Visualisierung – indievisual

Projektbeschrieb

Ortsbauliche Integration  |  «same same but different»

Die Bebauungsstruktur entlang der Einsiedlerstrasse ausgangs Horgen Richtung Oberrieden ist von einer starken Heterogenität geprägt. Längs-, Punkt- und Grossbauten zeichnen mit unterschiedlichsten Dachausformulierungen und individuellen Aussenraumgestaltungen das Siedlungsbild. In näherer Umgebung nördlich der Siedlung Hühnerbühl, haben sich in unmittelbarer Nachbarschaft mit der Siedlung Alpenblick, Tannenbach und Strohwies drei weitere Genossenschaften angesiedelt, die sich allesamt ab Mitte des letzten Jahrhunderts hier niederliessen und durch ihre typologisch verwandten Zeilenbauten senkrecht zum Hang eine gewisse Einheit zum Ausdruck bringen. Der ortsbauliche Eingriff, bzw. die ortsbauliche Integration der neuen Siedlung Hühernbühl orientiert sich genau an diesen bereits vorhandenen Strukturen und an der markanten Topografie. Drei kompakte Gebäudekörper ersetzen die bestehende Siedlung, nehmen jeweils situativ Bezug auf die Hanglage, zeichnen volumetrisch die Topografie nach und fügen sich somit behutsam in die umgebende Siedlungsstruktur ein.
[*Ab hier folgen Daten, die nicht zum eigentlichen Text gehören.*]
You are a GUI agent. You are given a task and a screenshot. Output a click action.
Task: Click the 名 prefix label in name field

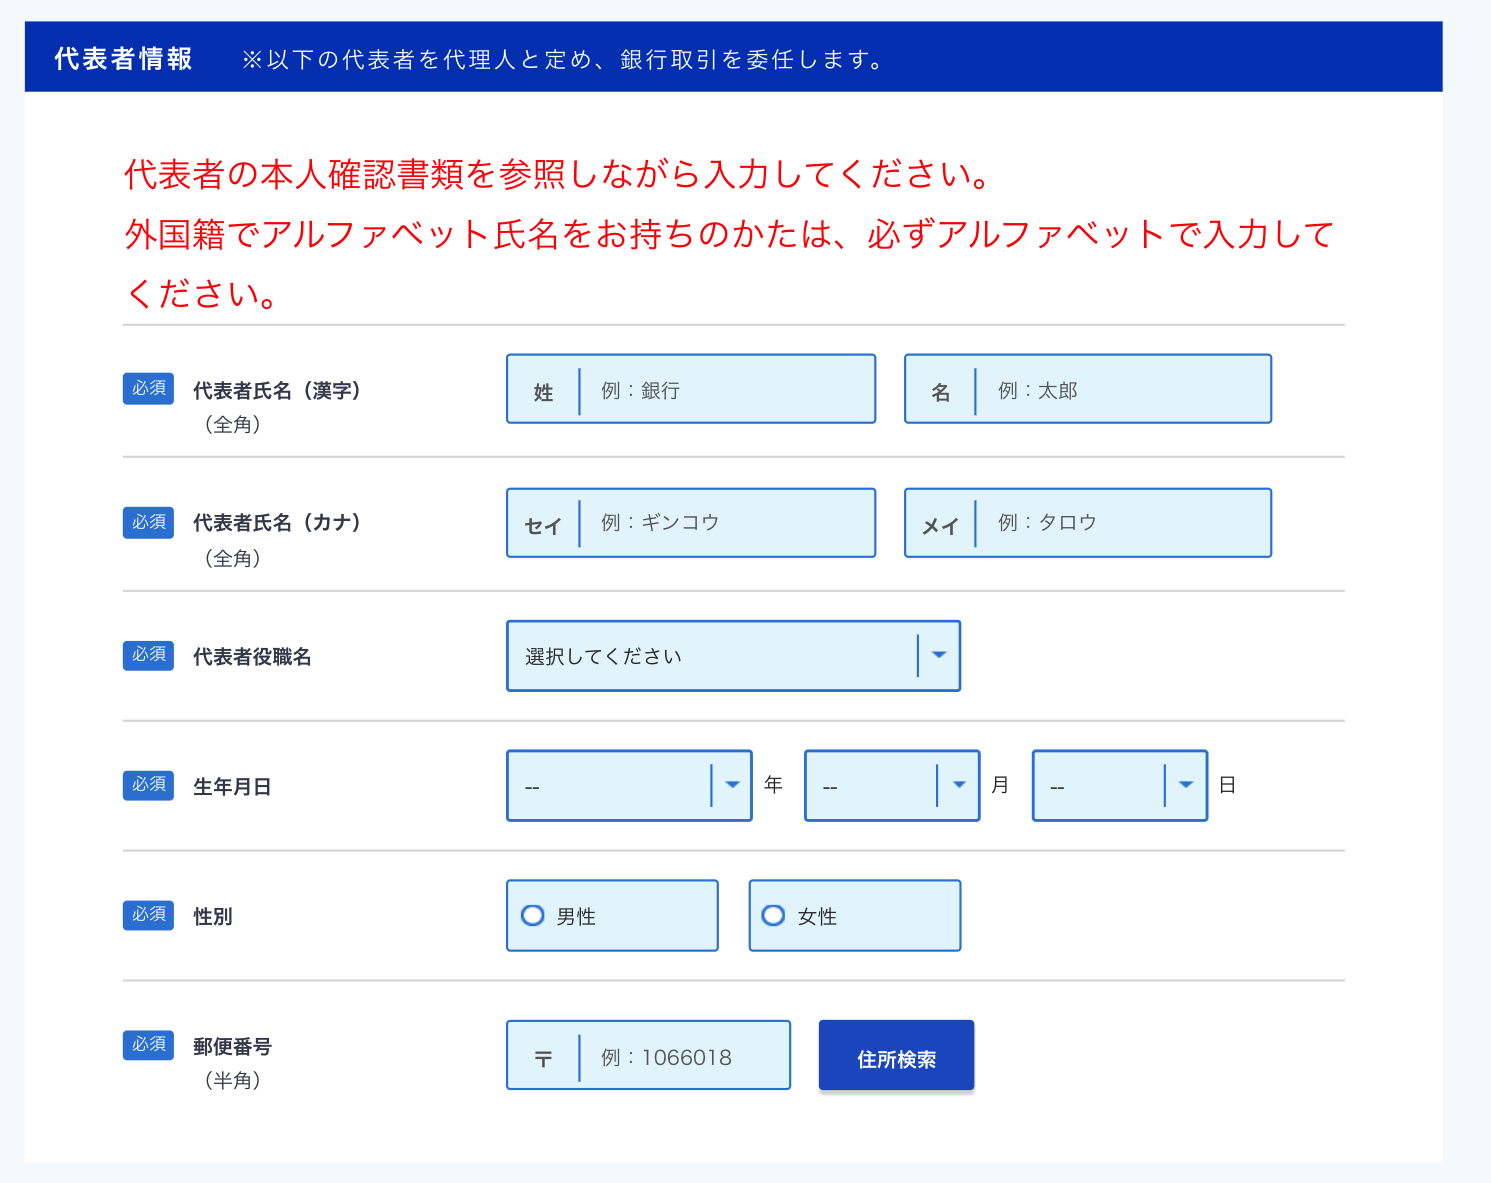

Die neue Siedlung findet über einen gemeinsamen architektonischen Ausdruck zu einem ruhigen Miteinander unterschiedlicher, aber doch eben stark verwandter Charaktere. In Grundfläche, Höhenlage und volumetrischer Ausformulierung variierend nehmen Struktur, Materialisierung und Farbigkeit der Neubauten einen unmittelbaren Bezug zueinander auf und vermitteln ein «gleich und trotzdem anders».

Gliederung des Freiraums

Über die Disposition der Ersatzneubauten lässt sich der Freiraum typologisch in drei Teilbereiche gliedern. Der Strassenraum, der durchgrünte, private Ruheraum und der Begegnungsraum. Es sind die vorgefundenen Typologien des Bestandes, deren Qualitäten aufgenommen, weitergetragen und thematisiert werden. Der Strassenraum der Einsiedlerstrasse wird geprägt von der Vegetation der Vorgärten mit Stützmauern, dienenden Nutzungen wie Parkplätzen und Vorplätzen für das Kleingewerbe. In dieser Art und Weise nehmen die Hauptzugänge, die Vegetation mit Baumgruppen und Blumenwiesen, Stützmauern und Besucherparkplätzen diesen Charakter auf und führen ihn weiter. Der durchgrünte Ruheraum ist über die Wohnnutzung im Erdgeschoss direkt zugänglich und wird über eine Blumenwiese, durchsetzt mit Obstbäumen und Wildsträuchergruppen zu einem kontemplativen Raum. Der Begegnungs- bzw. kollektivgenutzte Freiraum im Südwesten profitiert von seiner Orientierung betreffend Besonnung und gibt aufgrund seiner erhöhten Lage den Blick frei in die Weite Richtung Osten und den Zürichsee. Hier trifft man sich, spielt Ping Pong, sandelt im Sandkasten, hält einen Schwatz unter der Pergola oder beobachtet das Gedeihen vom Gemüse in den Pflanzbeeten. Ein Garten also - für Flora, Fauna, Kinder, Jugendliche, Erwachsene und Senioren.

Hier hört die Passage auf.